So I just got my F and F#m barre chords to ring out nicely recently. I tried going up the neck towards the bridge using some different shapes. But as I went closer towards the bridge (around 10th fret) I found it much more difficult to rotate my index finger. On the lower frets I could rotate my index finger so that the more bony side contact the strings. But higher up on the neck, I found it almost impossible to rotate my index that way due to my left arm approaching the neck in a 90 degree angle. What am I doing wrong and how can I fix it?

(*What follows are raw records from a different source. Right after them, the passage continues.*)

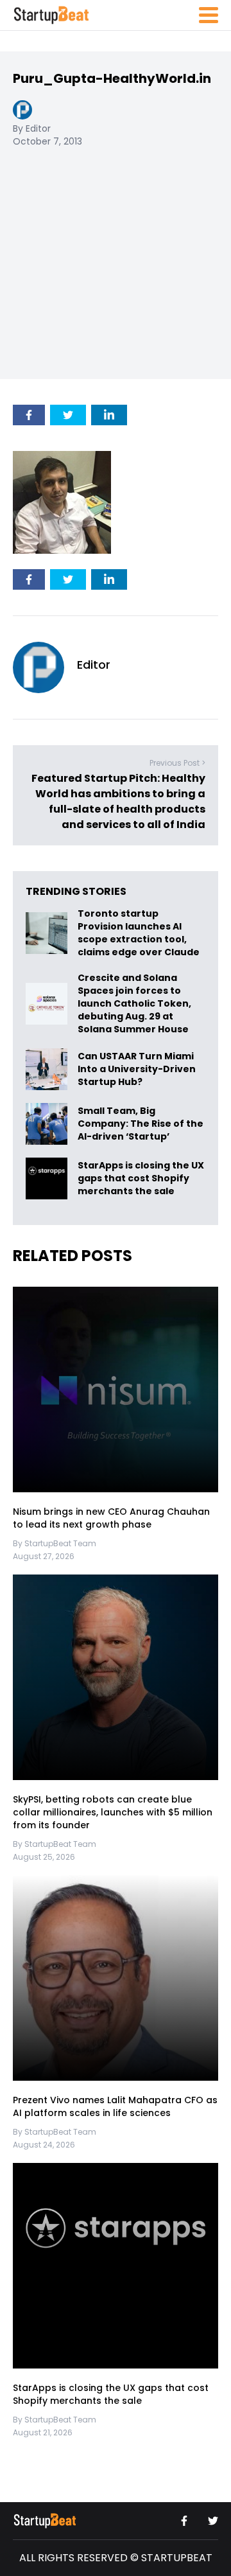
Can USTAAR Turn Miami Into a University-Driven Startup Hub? (137, 1069)
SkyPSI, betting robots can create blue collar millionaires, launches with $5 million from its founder (112, 1812)
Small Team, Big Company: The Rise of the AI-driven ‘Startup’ (140, 1124)
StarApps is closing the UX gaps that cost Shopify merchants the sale (141, 1178)
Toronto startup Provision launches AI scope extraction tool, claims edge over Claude (139, 932)
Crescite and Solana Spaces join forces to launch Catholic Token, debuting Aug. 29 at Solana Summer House (134, 1003)
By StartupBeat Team (54, 1543)
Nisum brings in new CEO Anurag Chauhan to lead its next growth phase (111, 1518)
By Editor (32, 128)
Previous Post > (177, 762)
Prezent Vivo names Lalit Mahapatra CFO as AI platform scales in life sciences (115, 2106)
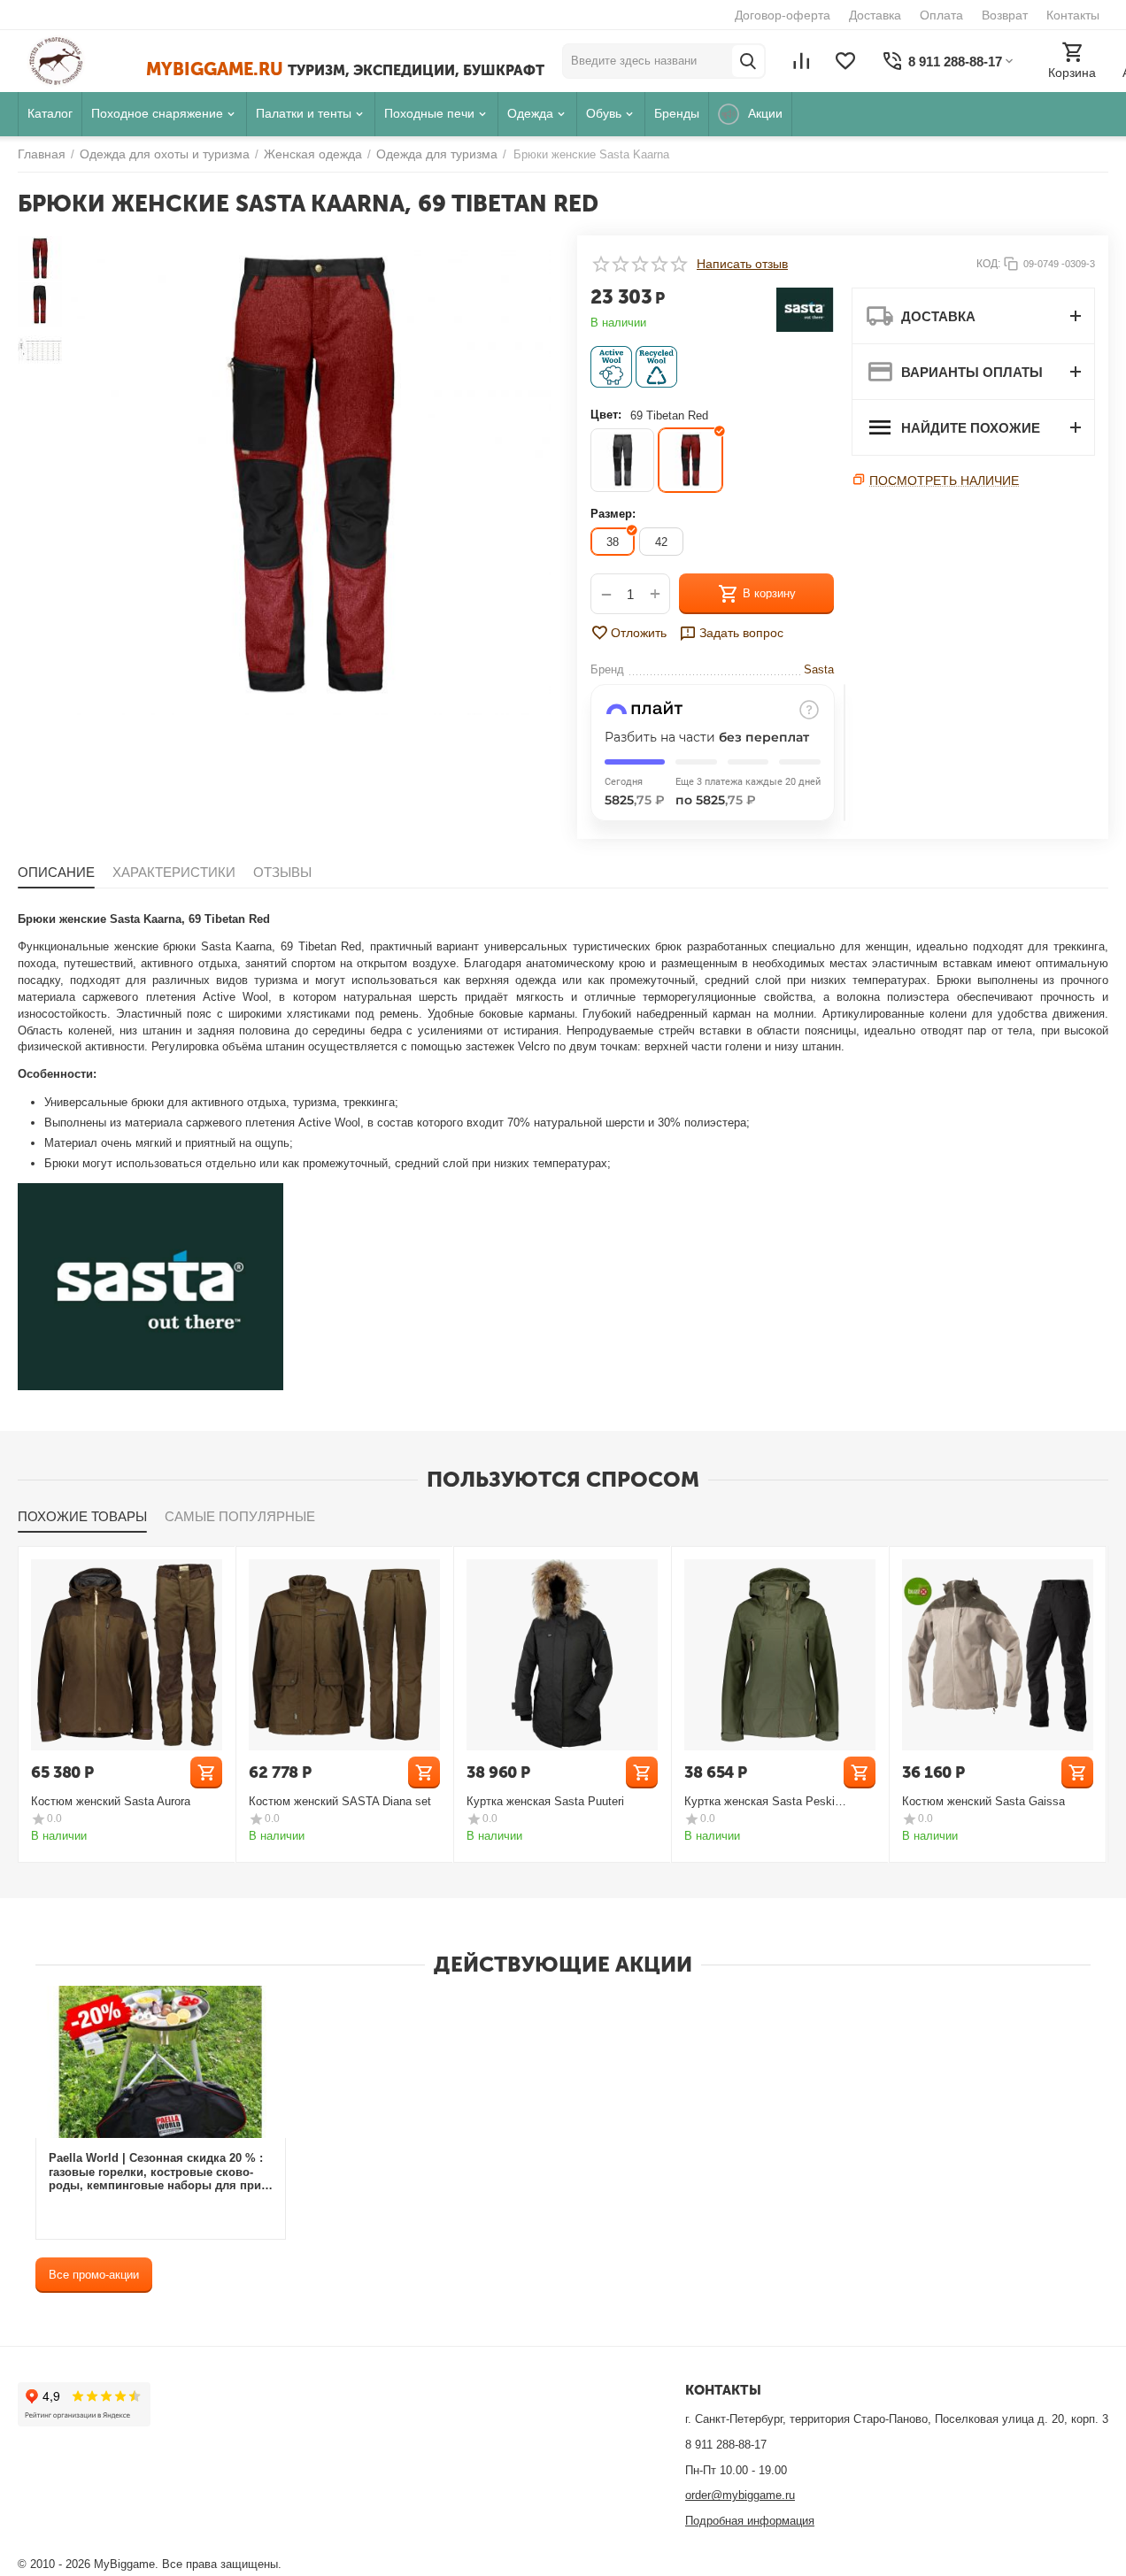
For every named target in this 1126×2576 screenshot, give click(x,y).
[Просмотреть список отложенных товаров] (845, 61)
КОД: (988, 264)
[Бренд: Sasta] (805, 309)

In my own instance, I find it unnecessary to barre chord clear up to the top of the neck for a couple of reasons. One reason is the angle of my arm as you have mentioned, but even more problematic for me is the closeness of the frets that high up the neck. There are some movable chord shapes that do not utilize the barre finger. Perhaps they could solve the problem when you can not rotate your first finger as you prefer to do, still allowing you to use those higher pitched chords. Another technique I have used when I'm forced to play up that high is to push the guitar forward (in the direction of the tuners) which will temporarily change the angle of my arm to the neck, more in line with when I'm playing further down the neck. For the most part the only playing I do that high up the neck is licks and riffs, not chording.
You could try to hold the guitar to the left side instead moving with your arm across your body.
It is not forbidden to practice the barre chord (234 borrowed from E major) till the end of the neck, as long you don't suffer. But the next step you will learn is the barre chord based on the pattern of A major and you will be able to transpose and reach the same chords quite easily.